Providers may keep costs in check with help from nurse practitioners.
The proposed rule, part of the Affordable Care Act, requires that each hospice patient has a face-to-face encounter with a hospice physician or nurse practitioner before their 180-day recertification and for each 60-day recertification period going forward. The proposed rule was included in the July 23 Federal Register as part of the Home Health Prospective Payment System update.
Hospice patients must have the face-to-face encounter with their certifying physician no more than 15 days prior to recertification, starting with the 180-day recert, CMS says in the rule. The 180 days counts across all hospices from which a patient has received services.
A physician narrative associated with the recert "must include an explanation of why the clinical findings of the face-to-face encounter support a life expectancy of 6 months or less," the rule proposes.
Know Who Can Make the Visit
The face-to-face visits can be performed by the hospice physician or by a hospice nurse practitioner. But only the physician can certify terminal illness. So, if the nurse practitioner does the visit, he or she must coordinate with the physician to provide appropriate documentation with which to determine whether the patient still has a life expectancy of six months or less.
"Patients and families can benefit from seeing the hospice physician," says Samira Beckwith with Hope Hospice and Community Services in Ft. Myers, Fla. "Fine tuning care, pain management, and medicine can come out of these face-to-face encounters."
"Hospices that have already been sending out a physician or medical director to see patients on admission shouldn't have a difficult time adjusting to the new requirements," says Beth Carpenter, president of Beth Carpenter and Associates in Lake Barrington, Ill. But those who haven't been providing such visits will see a more difficult time and additional expense.
Added cost: The proposed rule doesn't indicate whether these visits will be reimbursed, which has industry experts planning for the worst. "Unless CMS clarifies whether these visits will be reimbursed, hospices will be hard pressed to get physicians or nurse practitioners to do these visits," says attorney Marie C. Berliner, with Lambeth & Berliner in Austin, Tex. "Physicians are only paid for medically necessary visits."
"The feeling is that this is an administrative service -- not separately billable," says attorney Meg Pekarske with Reinhart Boerner Van Deuren in Madison, Wisc. "Unless the visits are done in tandem with a medically necessary visit, they will likely be un-reimbursable. My guess is that they will be tracking visits and probing claims to verify medical necessity."

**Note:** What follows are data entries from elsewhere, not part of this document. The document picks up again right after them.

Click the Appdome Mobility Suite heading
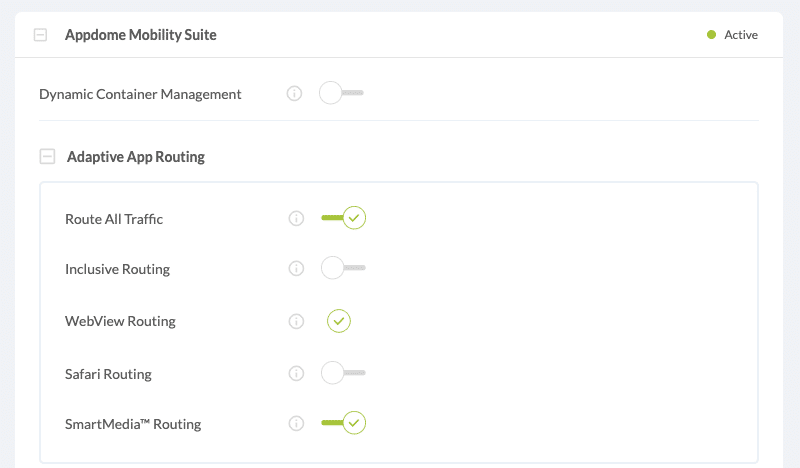This screenshot has width=800, height=468. click(140, 35)
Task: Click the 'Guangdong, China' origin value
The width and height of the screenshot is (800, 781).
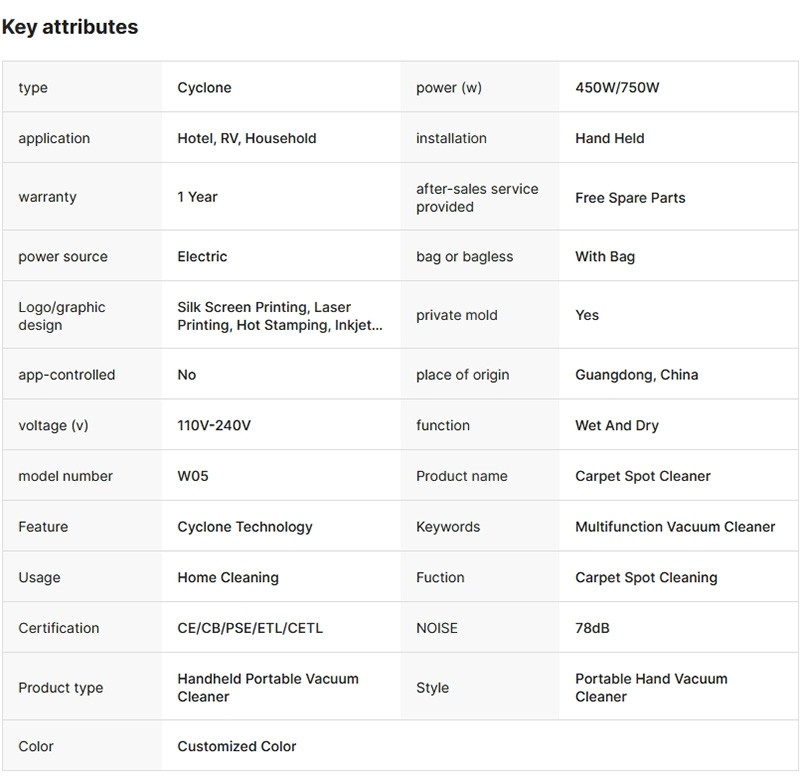Action: pos(636,375)
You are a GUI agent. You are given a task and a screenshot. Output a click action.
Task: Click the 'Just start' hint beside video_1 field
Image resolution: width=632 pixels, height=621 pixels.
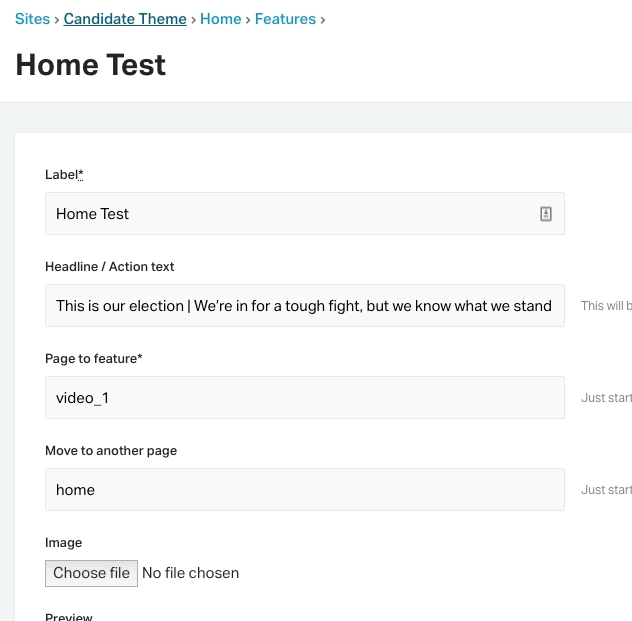606,398
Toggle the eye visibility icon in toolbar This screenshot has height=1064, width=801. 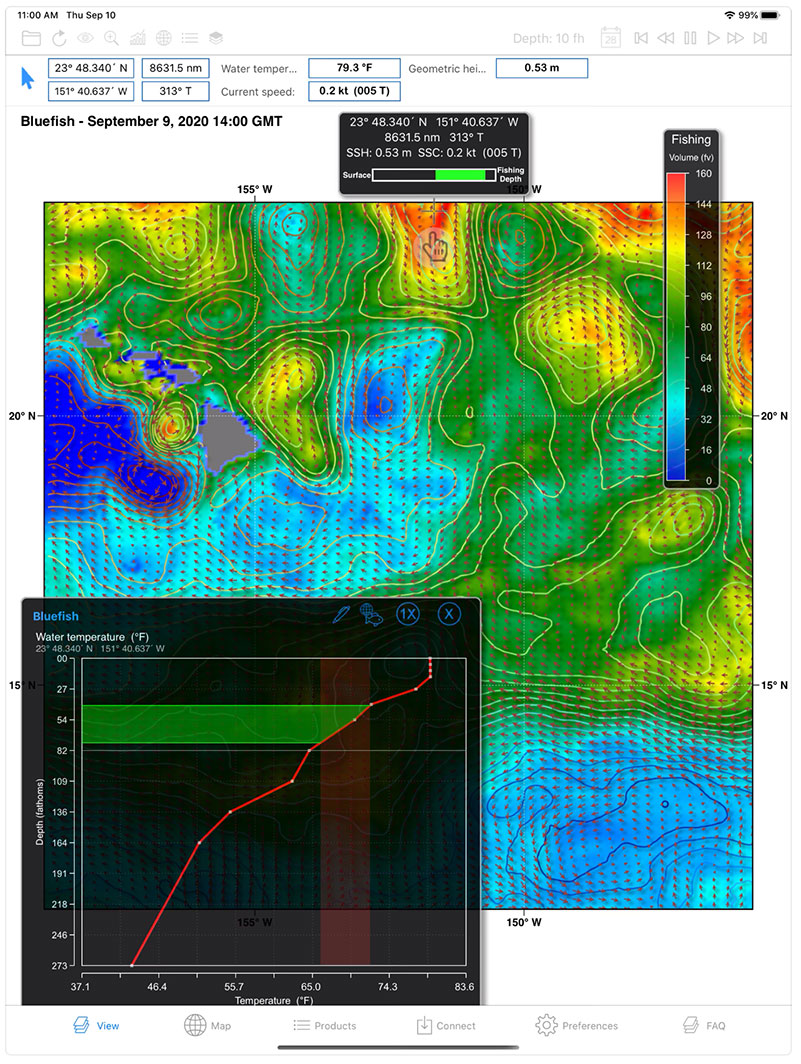(86, 39)
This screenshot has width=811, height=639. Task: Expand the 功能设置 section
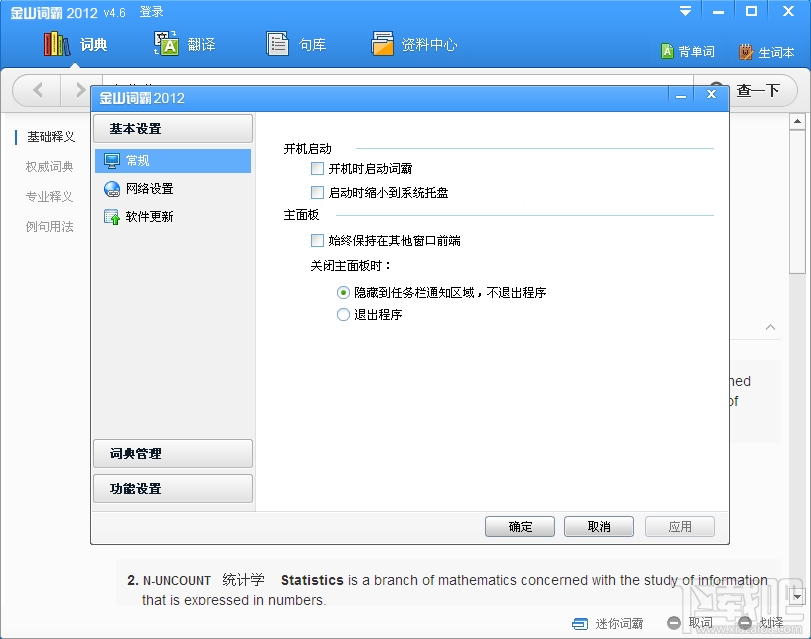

As a result, Berliner predicts that hospices will want to push these visits to nurse prctioners because the cost is lower. "But physicians will still need to review documentation and certify the patients."
Bottom line: The proposed rule requires providers to add attestation language to certification forms, says consultant Karen Vance with BKD in Springfield, Mo. Physicians will need to sign and date to confirm that the face-to-face visit took place.
Rural Hospices Face a Challenge
Many rural hospices say there's no way they can meet the new face-to-face visit requirement, says Pekarske. With service areas spanning as much as 100 miles in each direction, the logistics become complicated.
"Who is going to want to drive all the way out in the country to do these face-to-face visits?" Pekarske asks. "Will you be able to get good people willing to do this job?"
Solution overlooked? While home health agencies are able to utilize telehealth in making patient visits, there is no mention in the proposed rule of the use of telehealth for hospices.
Proposed Rule Misses the Mark, Experts Say
"CMS seems to be doing this as a way to keep out inappropriate patients, but this isn't the best way to do it," Beckwith says. We all agree that patients should be recertified appropriately, but the face-to-face encounter rule won't achieve this."
Additional development requests and focused medical reviews should help to weed out inappropriate patients, Beckwith says.
The face-to-face encounter rules may have the unexpected consequence of some hospices re-thinking admitting certain patients. Providers may begin to avoid longer length of stay patients who are expected to live another four or five months, Berliner says.
"You want to make sure the patient is appropriate, and the rule raises a valid concern for a long length of stay patient. But predicting terminal status isn't an exact science," Berliner says. "It makes sense to take a second look at long length of stay patients, but this is going to put a lot of stress on hospices if it isn't reimbursed."
"No matter what we do, we're going to have a certain percentage of patients who are with us for a year or two," Beckwith says.
Silver lining: The rule is still in proposed form which offers a huge opportunity for providers to weigh in with comments, either through associations or directly to CMS, Berliner says. CMS is accepting comments through September 14.